Lunes. Mis hijos tomando el sol del invierno en el balcón hablan sobre el coronavirus. Mi hijo de seis años dice: “Al final parece que no pasó nada, pero sí pasó algo.”

Martes. Por motivos que no vienen al caso, pasé tres días sin Internet. ¿Qué sentí? Una sensación de indeterminación muy grande, tedio y sobre todo la sensación de unas vacaciones forzadas. Por momentos recordé que fui un hombre del siglo XX, ahora con algunos libros, la televisión encendida en mute, un anotador donde hice la lista de las cosas que tenían que hacer. No web, no home. Por su parte, la cuarentena no genera extrañamiento, sino hastío.

Martes, más tarde. El clima se descompuso. Hay niebla, humedad, cada tanto calor, cada tanto frío. Hoy iban a venir a conectar Internet. No vinieron. Llamé para preguntar qué había pasado. Un operador me dijo con la claridad desesperante de los personajes de Beckett: “Sí, acá está la orden, sí, deberían haber ido, y sí, no fueron.” Reprogramamos la visita de conexión para el jueves. Antes de dormir, leo Poesía Medieval Italiana, una antología que hizo Orestes Frattoni para el CEAL en 1978.

Miércoles. Internet: hay muchas formas, pero desde que escribimos todos los días un poco y fechamos nuestras intervenciones, la forma natural, la forma que surge, por ejemplo, de las redes sociales, es la forma del diario. En este sentido todos escribimos, día a día, el dietario de nuestra existencia. Luego, sobre esas plataformas, aterriza la cuarentena. Quizás por eso no la situación sea más de cuarentena diaria que diarios de cuarentena.

• _DATOS RECOPILADOS_
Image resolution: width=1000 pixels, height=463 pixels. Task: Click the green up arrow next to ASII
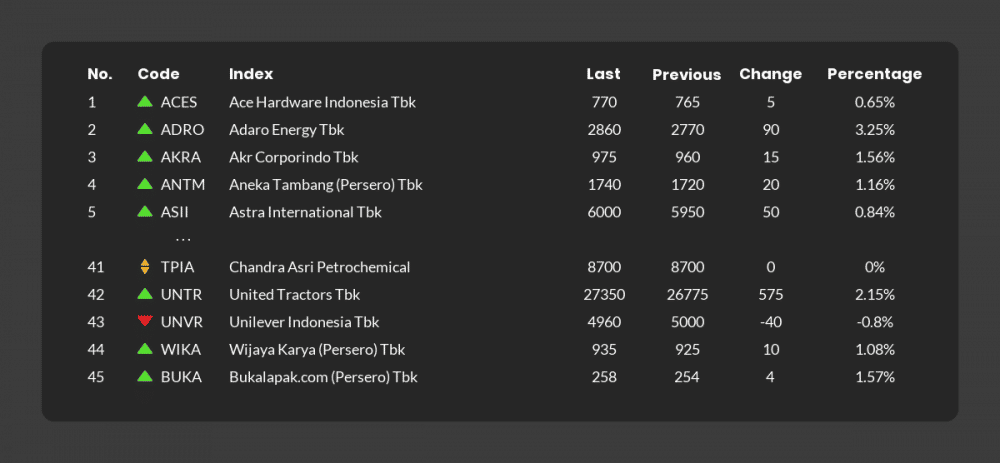click(145, 211)
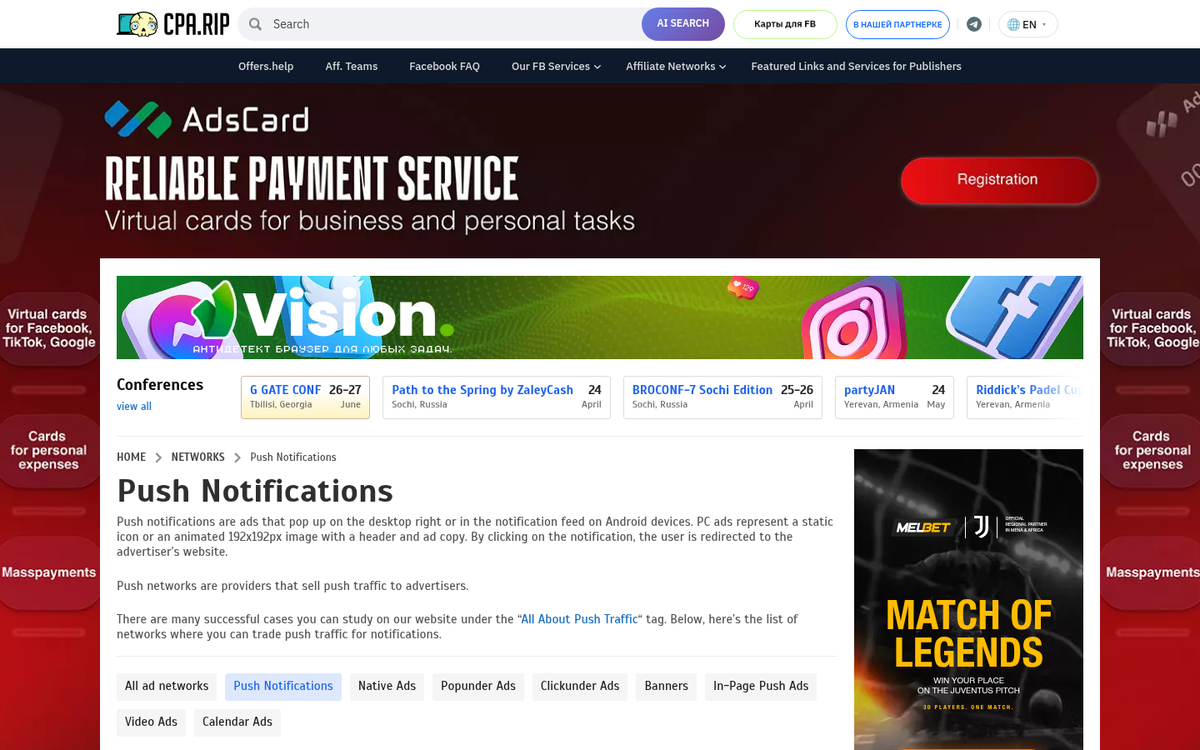Click the MELBET Match of Legends banner

[967, 600]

• _ENUNCIADO DEL EJERCICIO_
Continúa el diario de la cuarentena después de su última frase, por favor.

• _RESULTADO_
Jueves. La cuarentena no genera extrañamiento, sino hastío. Bien. Esa frase, releída, se hace todavía más asertiva. Mavrakis escribe en Twitter que hacer un diario de la cuarentena exhibe falta de imaginación. Pone líneas ingeniosas sobre el tema. Por ejemplo: “No vuelvo a leer algo sobre pandemia o cuarentena hasta que haya una invasión de zombies chinos.” Es su forma de llevar su propio diario de la cuarentena. Creo que de alguna manera se advierte a sí mismo: “no escribas eso que va a escribir todo el mundo.” Así va a armando una especie de hiper-diario negativo. O sea, escribir ahora es, se quiera o no, un epifenómeno de la cuarentena. Por otra parte se la pasa poniendo “viñetas de la cuarentena” en Twitter. La mayor parte son escenas de películas seleccionadas con precisión, imágenes de El resplandor o de otras películas con cierta afinidad. No me olvido que durante la cuarentena Mavrakis fue padre. Y Sebastián Robles y Carlos Godoy lo fueron unos meses, casi semanas antes.

Más tarde. Vinieron a conectar Internet. Eran dos venezolanos vestidos de blanco como si fuera una obra de teatro donde la Argentina va a la Luna compitiendo con la NASA.

Viernes. Termino la semana leyendo el Romance elegíaco de Luis Miranda que habla de hambre, de antropofagia, de croprofagia y de la fundación de la Ciudad de Buenos Aires. Tomo notas. Decido escribir un ensayo sobre esos ciento y pico de versos. ¿Qué extensión va a tener el ensayo? Unas mil páginas, me respondo. ¿Por qué? Porque en ese poema está todo. ¿Toda la tradición literaria argentina? Bueno, quizás exagera. Digamos la mitad. La parte más patética. Vuelvo a pensar y recuerdo Muerte y transfiguración de Martín Fierro de Ezequiel Martínez Estrada. Me llama la atención que Miranda no se haya escolarizado. Por ahí empiezo el ensayo. No se sabe quién le puso el título Romance al Romance Elegíaco pero lo de Elegíaco se lo agregó Ricardo Rojas. “Elegíaco” es sinónimo de “lastimero, triste.” Así estamos.